Un séisme pour la sécurité Linux
Contrairement aux failles mémoire traditionnelles, Copy Fail ne dépend pas du hasard : pas besoin de marteler l’exploit en boucle, une seule requête bien formée suffit. Les distributions grand public comme les environnements embarqués sont logées à la même enseigne, car le module crypto visé est presque toujours compilé par défaut. La légende d’un Linux « invulnérable » prend donc un sérieux coup de pelle.
Détecter en trente secondes si le système est touché
Lancez : grep -qE '^algif_aead ' /proc/modules && echo 'module chargé'. Si le message apparaît, le cœur est exposé. Vérifiez ensuite la version du kernel : tout numéro antérieur à 6.19.13 reste vulnérable. La présence du module plus un kernel ancien égalent urgence absolue.
Appliquer le patch, puis redémarrer, point !
Les dépôts d’Ubuntu, Fedora, Debian, Arch et SUSE diffusent déjà la révision corrigée. Téléchargez, installez, redémarrez, puis relancez la commande précédente pour confirmer que « algif_aead » n’est plus listé. Sans reboot, le vieux noyau continue de tourner et l’élévation de privilèges reste exploitable.

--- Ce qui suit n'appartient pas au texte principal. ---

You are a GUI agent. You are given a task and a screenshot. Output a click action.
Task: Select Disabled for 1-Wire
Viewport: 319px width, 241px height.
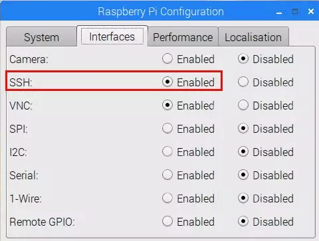coord(243,199)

Bloquer l’exploit en attendant la mise à jour
Impossible de redémarrer tout de suite ? Désactivez le module : echo 'install algif_aead /bin/false' > /etc/modprobe.d/disable-algif.conf && rmmod algif_aead. L’opération coupe l’attaque, mais certains services crypto en pâtiront : mieux vaut planifier la fenêtre de maintenance au plus vite. Garder le contournement trop longtemps revient à coller un pansement sur une artère.
Renforcer pare-feu et gestion des clés
Un kernel patché n’est pas un rempart absolu. Activez nftables pour cloisonner les ports d’administration, imposez l’authentification à clé FIDO2 et bannissez l’accès SSH par mot de passe. Chaque barrière supplémentaire complique les phases post-exploitation et réduit la surface d’attaque latérale.
Vers une protection informatique durable
Depuis 2025, la plupart des équipes SecOps intègrent des sondes eBPF qui surveillent les appels système sensibles ; branchez-en une et configurez-la pour logger splice() sur AF_ALG. Couplée à un SIEM, l’alerte tombe en temps réel si un binaire setuid se fait réécrire. L’objectif : passer de la réaction à la prévention des attaques.
Enfin, inscrivez les flux RSS du CERT-FR dans votre agrégateur et activez les notifications Discover sur “CVE Linux kernel”. Le fil d’actualité pousse les avis de sécurité avant même leur relais sur les réseaux sociaux. Rester informé devient ainsi la clé d’une sécurisation des systèmes pérenne.